DATASET below:

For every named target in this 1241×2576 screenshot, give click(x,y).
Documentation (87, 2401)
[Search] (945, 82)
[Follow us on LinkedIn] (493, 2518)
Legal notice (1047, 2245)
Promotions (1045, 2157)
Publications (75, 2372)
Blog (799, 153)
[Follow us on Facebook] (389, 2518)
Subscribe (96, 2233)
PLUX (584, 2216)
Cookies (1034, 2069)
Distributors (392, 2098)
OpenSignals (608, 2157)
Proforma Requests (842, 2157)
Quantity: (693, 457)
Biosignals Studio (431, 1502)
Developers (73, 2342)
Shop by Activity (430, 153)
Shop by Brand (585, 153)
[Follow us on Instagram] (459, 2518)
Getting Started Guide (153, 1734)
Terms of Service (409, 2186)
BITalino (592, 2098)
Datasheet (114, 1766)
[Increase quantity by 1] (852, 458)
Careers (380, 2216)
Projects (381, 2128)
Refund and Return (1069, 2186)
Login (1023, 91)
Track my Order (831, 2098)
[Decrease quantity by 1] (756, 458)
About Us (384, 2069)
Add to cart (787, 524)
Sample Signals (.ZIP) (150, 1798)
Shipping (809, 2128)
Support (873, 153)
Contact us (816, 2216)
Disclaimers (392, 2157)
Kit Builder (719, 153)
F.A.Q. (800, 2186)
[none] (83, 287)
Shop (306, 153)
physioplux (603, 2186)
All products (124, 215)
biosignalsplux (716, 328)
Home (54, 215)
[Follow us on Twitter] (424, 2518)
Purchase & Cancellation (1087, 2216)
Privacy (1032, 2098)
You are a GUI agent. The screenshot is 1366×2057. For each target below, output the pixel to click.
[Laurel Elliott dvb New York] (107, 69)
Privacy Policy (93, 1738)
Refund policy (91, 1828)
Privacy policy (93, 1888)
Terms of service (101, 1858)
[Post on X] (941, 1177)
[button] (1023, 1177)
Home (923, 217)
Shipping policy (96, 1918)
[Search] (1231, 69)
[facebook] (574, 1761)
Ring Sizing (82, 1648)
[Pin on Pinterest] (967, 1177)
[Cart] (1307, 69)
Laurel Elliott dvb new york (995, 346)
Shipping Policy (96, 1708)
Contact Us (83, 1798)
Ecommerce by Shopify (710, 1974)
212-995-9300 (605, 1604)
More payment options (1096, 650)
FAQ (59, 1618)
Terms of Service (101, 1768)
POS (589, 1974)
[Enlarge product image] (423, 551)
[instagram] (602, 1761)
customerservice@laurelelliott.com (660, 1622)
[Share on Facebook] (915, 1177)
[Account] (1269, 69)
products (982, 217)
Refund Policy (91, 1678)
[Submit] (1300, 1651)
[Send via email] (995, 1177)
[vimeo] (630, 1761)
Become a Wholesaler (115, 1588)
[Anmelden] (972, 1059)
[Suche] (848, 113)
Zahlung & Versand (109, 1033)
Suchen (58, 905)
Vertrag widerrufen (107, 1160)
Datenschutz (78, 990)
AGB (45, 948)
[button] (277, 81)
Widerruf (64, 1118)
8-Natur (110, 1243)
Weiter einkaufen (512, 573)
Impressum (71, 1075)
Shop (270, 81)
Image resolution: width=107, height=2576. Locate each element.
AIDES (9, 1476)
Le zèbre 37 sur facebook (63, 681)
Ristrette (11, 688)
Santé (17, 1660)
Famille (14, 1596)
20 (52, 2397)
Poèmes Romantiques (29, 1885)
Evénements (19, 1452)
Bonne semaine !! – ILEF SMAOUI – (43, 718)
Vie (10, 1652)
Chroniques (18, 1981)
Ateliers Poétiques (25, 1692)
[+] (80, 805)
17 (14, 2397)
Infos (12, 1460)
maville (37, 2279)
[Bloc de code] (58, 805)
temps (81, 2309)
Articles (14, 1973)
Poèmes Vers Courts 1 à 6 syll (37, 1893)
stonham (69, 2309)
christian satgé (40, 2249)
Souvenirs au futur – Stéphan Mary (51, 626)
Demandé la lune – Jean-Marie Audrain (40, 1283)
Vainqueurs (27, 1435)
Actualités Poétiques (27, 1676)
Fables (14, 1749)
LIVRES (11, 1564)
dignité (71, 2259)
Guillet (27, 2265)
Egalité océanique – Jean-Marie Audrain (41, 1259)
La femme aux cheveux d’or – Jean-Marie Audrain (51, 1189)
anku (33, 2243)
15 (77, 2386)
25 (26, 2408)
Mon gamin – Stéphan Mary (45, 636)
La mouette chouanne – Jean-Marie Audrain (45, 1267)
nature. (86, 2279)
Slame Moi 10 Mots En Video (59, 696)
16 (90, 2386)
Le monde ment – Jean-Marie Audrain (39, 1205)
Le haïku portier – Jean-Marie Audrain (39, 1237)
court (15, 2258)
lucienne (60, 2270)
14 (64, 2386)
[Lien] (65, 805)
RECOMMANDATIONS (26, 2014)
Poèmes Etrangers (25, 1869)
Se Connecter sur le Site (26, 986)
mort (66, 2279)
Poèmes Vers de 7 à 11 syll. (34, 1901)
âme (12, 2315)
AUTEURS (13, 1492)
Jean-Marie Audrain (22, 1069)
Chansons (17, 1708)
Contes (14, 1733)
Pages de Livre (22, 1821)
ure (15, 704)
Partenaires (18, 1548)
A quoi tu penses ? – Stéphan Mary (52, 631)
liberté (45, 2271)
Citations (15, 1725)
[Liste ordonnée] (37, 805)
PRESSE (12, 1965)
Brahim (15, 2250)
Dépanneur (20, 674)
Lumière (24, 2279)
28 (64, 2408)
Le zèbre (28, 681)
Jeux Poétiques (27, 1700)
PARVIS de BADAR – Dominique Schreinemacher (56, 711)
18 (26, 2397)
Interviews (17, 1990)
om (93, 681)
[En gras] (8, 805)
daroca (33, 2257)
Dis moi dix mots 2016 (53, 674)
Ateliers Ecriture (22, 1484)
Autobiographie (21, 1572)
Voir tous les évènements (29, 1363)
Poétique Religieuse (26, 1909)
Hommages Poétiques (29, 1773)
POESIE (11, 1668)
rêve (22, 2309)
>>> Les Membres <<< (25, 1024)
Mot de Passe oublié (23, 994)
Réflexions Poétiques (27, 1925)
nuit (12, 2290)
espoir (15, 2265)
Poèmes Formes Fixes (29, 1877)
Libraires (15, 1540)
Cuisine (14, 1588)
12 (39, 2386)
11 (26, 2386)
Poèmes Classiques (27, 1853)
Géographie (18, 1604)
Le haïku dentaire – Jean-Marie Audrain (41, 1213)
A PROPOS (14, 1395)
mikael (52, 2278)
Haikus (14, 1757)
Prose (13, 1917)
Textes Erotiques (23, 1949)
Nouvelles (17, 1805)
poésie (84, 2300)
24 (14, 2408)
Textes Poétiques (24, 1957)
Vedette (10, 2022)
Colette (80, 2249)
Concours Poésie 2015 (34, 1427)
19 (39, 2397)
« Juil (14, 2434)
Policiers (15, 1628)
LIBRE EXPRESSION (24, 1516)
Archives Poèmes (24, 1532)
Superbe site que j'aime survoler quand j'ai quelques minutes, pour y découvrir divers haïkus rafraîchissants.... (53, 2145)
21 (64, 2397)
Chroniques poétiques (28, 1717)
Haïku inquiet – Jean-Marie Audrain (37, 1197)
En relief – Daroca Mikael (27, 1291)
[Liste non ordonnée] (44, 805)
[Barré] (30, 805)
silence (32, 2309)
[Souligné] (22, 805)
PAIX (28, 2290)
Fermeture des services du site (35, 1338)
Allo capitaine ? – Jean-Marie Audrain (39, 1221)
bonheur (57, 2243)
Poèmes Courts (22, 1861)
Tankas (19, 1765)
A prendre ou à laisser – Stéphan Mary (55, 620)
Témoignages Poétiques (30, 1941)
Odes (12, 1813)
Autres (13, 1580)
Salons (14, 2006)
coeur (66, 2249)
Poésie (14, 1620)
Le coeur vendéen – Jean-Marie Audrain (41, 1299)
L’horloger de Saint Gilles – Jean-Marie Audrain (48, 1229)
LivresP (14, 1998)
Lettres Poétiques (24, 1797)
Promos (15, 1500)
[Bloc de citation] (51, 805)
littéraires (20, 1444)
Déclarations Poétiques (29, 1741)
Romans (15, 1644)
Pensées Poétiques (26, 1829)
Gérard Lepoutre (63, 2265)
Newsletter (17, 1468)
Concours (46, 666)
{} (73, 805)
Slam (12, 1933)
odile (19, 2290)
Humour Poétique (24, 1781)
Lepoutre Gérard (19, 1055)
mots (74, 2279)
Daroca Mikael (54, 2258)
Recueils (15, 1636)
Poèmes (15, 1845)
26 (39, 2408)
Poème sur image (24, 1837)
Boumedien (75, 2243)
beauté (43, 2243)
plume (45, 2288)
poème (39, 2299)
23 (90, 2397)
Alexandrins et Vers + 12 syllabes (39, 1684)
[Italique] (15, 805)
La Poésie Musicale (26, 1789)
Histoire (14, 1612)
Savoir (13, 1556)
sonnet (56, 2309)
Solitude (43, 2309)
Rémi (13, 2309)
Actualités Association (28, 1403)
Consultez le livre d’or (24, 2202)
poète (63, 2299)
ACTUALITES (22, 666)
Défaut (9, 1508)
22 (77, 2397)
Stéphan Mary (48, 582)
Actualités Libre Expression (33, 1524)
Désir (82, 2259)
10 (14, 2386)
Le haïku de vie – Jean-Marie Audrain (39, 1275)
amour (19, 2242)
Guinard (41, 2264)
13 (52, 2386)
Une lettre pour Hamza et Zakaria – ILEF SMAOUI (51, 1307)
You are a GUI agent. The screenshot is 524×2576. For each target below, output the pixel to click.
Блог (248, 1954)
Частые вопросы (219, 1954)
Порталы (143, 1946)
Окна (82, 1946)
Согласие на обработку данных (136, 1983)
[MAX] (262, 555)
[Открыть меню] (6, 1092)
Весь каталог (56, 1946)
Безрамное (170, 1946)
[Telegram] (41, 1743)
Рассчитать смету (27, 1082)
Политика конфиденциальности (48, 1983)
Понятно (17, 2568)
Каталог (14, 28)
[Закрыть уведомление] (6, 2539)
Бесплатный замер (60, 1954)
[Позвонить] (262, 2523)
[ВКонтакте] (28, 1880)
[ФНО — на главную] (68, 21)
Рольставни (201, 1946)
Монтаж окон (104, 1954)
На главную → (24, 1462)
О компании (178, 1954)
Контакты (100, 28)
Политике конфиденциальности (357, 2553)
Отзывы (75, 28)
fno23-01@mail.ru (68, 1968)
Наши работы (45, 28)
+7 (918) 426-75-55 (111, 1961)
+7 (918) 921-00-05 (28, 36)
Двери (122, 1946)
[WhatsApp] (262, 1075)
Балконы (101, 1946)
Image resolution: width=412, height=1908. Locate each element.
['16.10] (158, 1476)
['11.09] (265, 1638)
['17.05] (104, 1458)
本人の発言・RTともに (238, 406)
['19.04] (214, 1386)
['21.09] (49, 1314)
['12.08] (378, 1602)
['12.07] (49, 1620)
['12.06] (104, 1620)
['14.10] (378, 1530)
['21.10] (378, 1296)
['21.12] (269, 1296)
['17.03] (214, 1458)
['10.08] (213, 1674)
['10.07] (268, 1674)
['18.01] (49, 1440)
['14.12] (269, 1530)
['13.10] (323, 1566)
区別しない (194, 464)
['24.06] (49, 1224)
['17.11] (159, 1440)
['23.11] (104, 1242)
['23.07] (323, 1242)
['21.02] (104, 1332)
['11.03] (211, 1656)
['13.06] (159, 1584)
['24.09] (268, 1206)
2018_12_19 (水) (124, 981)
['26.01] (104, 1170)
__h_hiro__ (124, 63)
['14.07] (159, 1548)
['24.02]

End of DATASET.

INSTRUCTIONS TO FOLLOW:
Please filter the entries above down to the lines holding "agent" and copy them.

RESPONSE BELOW:
You are a GUI agent. The screenshot is 1366×2057. For each target below, output the pixel to click.
You are a GUI agent. The screenshot is 524×2576. For each target below, output the pixel to click.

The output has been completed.